En elle, la reconnaissance du péché et de la faiblesse, bien que non absente, est à l'arrière-plan, et les pensées sont fixées sur les attributs glorieux de Dieu : en elle nous voyons une perfection divine après l'autre s'élever en vue, et recevoir l'hommage d'un pieux et cœur reconnaissant.

Il n'y a pas besoin de chercher des marques de division très rigides pour séparer les quatre strophes dont se compose ce chant de louange spontané ; mais ce qui suit peut être considéré comme les principaux axes de pensée :

1. Marie célèbre la condescendance de Dieu envers elle et l'honneur éternel qu'il lui a conféré ( Luc 1:46 ).

2. Elle parle des relations de Dieu avec elle comme des preuves de sa toute-puissance, de sa sainteté et de sa miséricorde, qu'il manifeste à tous ceux qui le craignent ( Luc 1:49 ).

3. Elle exalte la justice de Dieu, telle qu'elle se manifeste dans l'humiliation des orgueilleux, des puissants et des satisfaits, et dans l'exaltation des humbles, des humbles et des indigents ( Luc 1:51 ).

4. Elle loue Dieu pour sa fidélité envers son peuple dans l'accomplissement des promesses faites à leurs pères.

COMMENTAIRES SUGGESTIFS SUR Luc 1:39

Luc 1:39 . " Parti ... avec hâte . " — La précipitation avec laquelle Marie s'est mise en route vers Elisabeth nous montre que sa foi n'était pas d'humeur passagère : elle est avide

(1) obtenir le signe qui lui est indiqué comme confirmation des paroles de l'ange, et
(2) célébrer avec sa parente l'amour et la condescendance de Dieu dans les privilèges exceptionnels qu'il leur a accordés.

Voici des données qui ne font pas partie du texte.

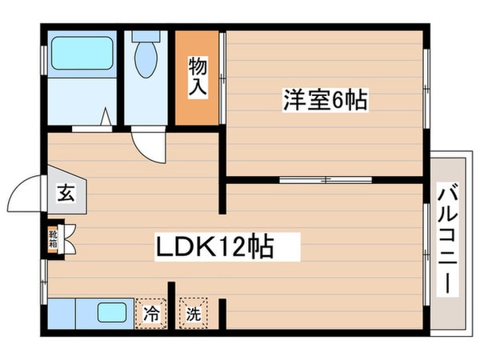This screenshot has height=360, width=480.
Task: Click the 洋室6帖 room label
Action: (324, 101)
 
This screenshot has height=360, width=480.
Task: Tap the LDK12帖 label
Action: (214, 246)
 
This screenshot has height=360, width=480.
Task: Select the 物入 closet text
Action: (197, 75)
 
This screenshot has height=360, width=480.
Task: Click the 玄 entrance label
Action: (65, 192)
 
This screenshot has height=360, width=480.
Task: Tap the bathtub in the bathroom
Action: (79, 55)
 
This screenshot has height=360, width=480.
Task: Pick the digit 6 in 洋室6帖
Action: (338, 101)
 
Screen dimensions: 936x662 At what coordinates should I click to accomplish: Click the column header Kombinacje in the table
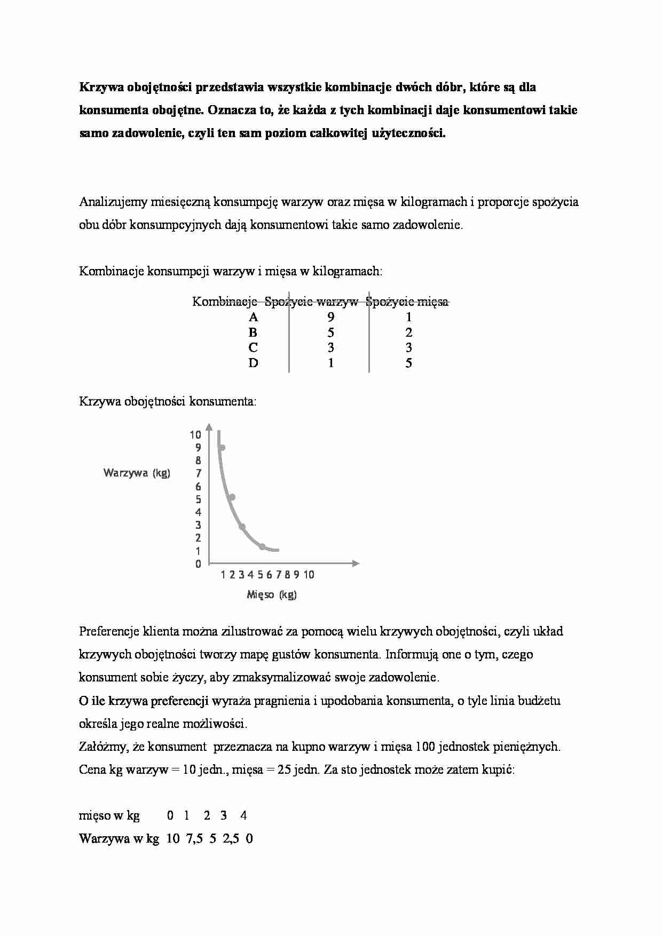point(225,302)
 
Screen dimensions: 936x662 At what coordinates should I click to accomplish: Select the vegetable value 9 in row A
point(331,318)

Dans la rencontre de ces deux saintes femmes, comme on le voit par ce qui suit, la gratitude envers Dieu atteint son paroxysme. Tandis qu'ils communiquaient ensemble, la grâce de Dieu qui leur était manifestée brillerait d'un double éclat.

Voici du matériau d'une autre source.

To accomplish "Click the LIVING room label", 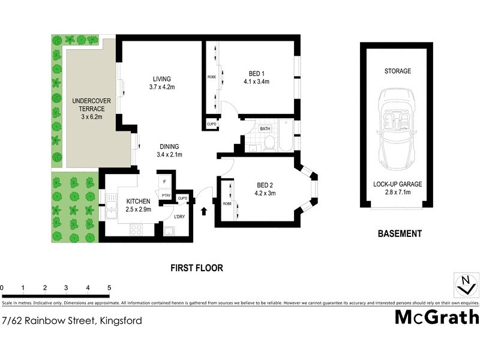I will [x=161, y=79].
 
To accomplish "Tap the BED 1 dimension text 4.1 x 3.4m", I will [x=259, y=82].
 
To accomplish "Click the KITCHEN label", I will [x=138, y=201].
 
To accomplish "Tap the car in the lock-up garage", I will [x=396, y=128].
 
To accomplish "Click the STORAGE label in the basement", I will [x=398, y=71].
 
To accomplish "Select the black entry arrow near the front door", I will [x=205, y=211].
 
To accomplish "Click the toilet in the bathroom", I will [x=269, y=143].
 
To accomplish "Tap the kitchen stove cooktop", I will [x=136, y=229].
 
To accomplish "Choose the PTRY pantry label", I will [x=166, y=195].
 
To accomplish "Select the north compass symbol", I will [x=463, y=284].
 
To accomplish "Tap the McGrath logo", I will [x=436, y=317].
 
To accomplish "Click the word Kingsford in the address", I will [x=120, y=320].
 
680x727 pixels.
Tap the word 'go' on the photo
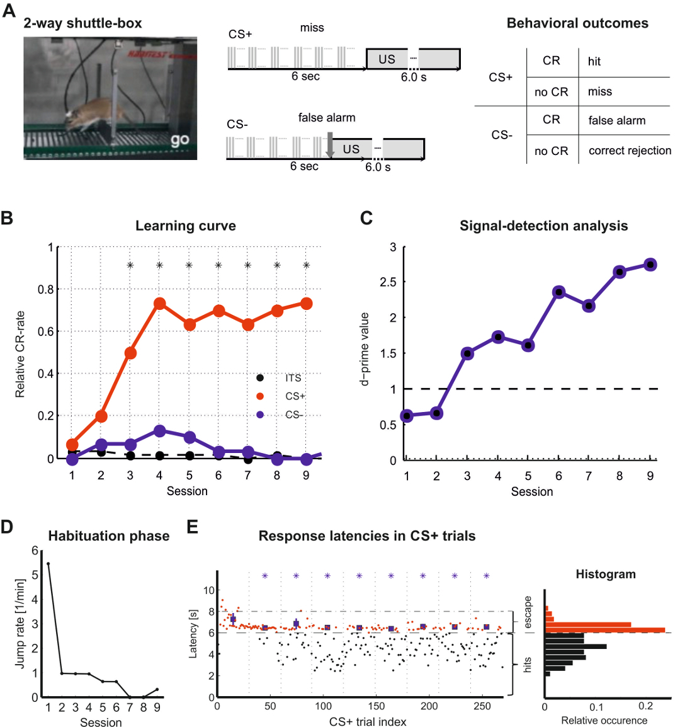click(x=179, y=139)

L'exemple de Marie nous enseigne qu'il est de notre devoir d'utiliser tous les moyens en notre pouvoir pour renforcer notre foi. « Assurément, les montagnes de ce 'pays montagneux' – la forêt et chaque arbre qui s'y trouve – se sont mis à chanter, et la terre était joyeuse ; car le Seigneur avait racheté Jacob et consolé son peuple. 'Qu'ils sont beaux sur les montagnes les pieds de Celui qui apporte de bonnes nouvelles.' "

Luc 1:40 . La salutation. —Nos salutations sont souvent données sans réfléchir et de caractère trivial : c'était une action sainte et sacramentelle — un cœur dévot invoquant la bénédiction de Dieu sur celui qui le désirait et se préparait à la recevoir. Quelles salutations juives avons-nous appris de Ruth 2:4 : « Que le Seigneur soit avec vous » ; « Que le Seigneur te bénisse.

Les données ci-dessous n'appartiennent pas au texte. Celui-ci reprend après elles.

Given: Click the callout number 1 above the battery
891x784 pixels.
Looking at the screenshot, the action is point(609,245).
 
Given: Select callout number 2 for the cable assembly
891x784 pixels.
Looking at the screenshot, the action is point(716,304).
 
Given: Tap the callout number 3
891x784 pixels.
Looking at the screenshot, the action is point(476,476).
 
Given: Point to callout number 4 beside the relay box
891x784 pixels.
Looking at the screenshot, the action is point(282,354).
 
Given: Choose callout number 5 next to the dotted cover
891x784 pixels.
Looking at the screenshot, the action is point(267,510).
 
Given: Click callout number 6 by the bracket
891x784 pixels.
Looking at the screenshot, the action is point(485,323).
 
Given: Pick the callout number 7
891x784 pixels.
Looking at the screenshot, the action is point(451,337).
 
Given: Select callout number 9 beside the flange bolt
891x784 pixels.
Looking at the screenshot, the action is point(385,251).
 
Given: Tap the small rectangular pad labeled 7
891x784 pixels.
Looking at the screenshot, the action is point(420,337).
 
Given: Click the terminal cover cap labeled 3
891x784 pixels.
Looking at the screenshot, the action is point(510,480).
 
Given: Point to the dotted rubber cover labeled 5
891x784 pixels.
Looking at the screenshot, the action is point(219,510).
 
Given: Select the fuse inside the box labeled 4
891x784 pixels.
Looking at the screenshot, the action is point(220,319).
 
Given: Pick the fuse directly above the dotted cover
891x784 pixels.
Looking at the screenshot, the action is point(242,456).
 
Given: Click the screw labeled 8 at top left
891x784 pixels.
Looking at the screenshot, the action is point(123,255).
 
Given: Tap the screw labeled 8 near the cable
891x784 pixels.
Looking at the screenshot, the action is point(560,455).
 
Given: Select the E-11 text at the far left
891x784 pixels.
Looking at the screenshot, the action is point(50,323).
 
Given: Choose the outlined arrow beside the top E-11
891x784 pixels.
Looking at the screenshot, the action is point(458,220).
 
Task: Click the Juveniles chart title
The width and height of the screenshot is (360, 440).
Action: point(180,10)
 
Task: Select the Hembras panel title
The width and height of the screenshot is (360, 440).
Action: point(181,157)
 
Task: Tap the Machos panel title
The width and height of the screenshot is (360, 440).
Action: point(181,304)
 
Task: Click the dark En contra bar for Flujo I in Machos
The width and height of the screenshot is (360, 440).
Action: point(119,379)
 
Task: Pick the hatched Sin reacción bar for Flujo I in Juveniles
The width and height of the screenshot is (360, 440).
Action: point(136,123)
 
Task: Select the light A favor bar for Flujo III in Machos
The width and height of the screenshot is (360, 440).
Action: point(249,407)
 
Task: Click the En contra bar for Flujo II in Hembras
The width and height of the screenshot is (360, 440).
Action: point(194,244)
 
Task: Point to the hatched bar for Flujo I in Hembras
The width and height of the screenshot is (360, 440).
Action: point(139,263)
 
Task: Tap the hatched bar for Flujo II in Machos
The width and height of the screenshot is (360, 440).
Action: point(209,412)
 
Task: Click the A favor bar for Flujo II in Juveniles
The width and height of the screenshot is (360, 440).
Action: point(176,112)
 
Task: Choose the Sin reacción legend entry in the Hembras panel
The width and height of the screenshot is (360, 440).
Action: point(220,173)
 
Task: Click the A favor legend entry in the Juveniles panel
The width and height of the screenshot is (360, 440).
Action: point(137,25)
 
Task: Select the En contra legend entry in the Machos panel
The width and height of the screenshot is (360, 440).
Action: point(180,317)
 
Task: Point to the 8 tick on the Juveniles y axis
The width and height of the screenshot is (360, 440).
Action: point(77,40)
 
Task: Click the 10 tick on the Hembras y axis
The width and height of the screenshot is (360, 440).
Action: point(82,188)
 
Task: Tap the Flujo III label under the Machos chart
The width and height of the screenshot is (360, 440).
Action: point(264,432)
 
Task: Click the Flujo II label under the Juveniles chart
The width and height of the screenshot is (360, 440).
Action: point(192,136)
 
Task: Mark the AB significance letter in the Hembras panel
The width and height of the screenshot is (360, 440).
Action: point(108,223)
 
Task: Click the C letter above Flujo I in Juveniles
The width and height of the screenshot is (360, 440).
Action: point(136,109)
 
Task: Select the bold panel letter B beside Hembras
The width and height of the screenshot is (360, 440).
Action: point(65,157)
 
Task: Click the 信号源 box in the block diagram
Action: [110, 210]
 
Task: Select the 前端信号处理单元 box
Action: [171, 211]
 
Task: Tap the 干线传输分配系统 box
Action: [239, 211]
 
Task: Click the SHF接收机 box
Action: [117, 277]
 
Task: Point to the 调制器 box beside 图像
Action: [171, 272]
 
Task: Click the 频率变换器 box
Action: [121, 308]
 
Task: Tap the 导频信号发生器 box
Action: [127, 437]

» La joie et l'extase mêlées de cette rencontre sont uniques dans l'histoire terrestre. « Seule la rencontre des saints au ciel peut mettre en parallèle la rencontre de ces deux cousins ​​: les deux merveilles du monde se réunissent sous un même toit, et félicitent leur bonheur mutuel. Dans les relations entre Marie et Elisabeth, nous avons un bel exemple de la communion des saints. Ceux qui aiment vraiment Dieu se rapprocheront les uns des autres dans une sainte communion pour offrir leurs actions de grâces unies pour sa bonté, et pour s'établir et se fortifier dans la foi par des exhortations et des conseils mutuels.

« Venez et écoutez, vous tous qui craignez Dieu, et je déclarerai ce qu'il a fait pour mon âme » ( Psaume 66:16 ). « Alors ceux qui craignaient le Seigneur se parlaient souvent les uns aux autres » ( Malachie 3:16 )

Luc 1:41 . « L'enfant bondit dans son ventre . » — Cf. Matthieu 11:25 : Matthieu 11:25 : « Tu as caché ces choses aux sages et aux prudents, et tu les as révélées aux enfants. »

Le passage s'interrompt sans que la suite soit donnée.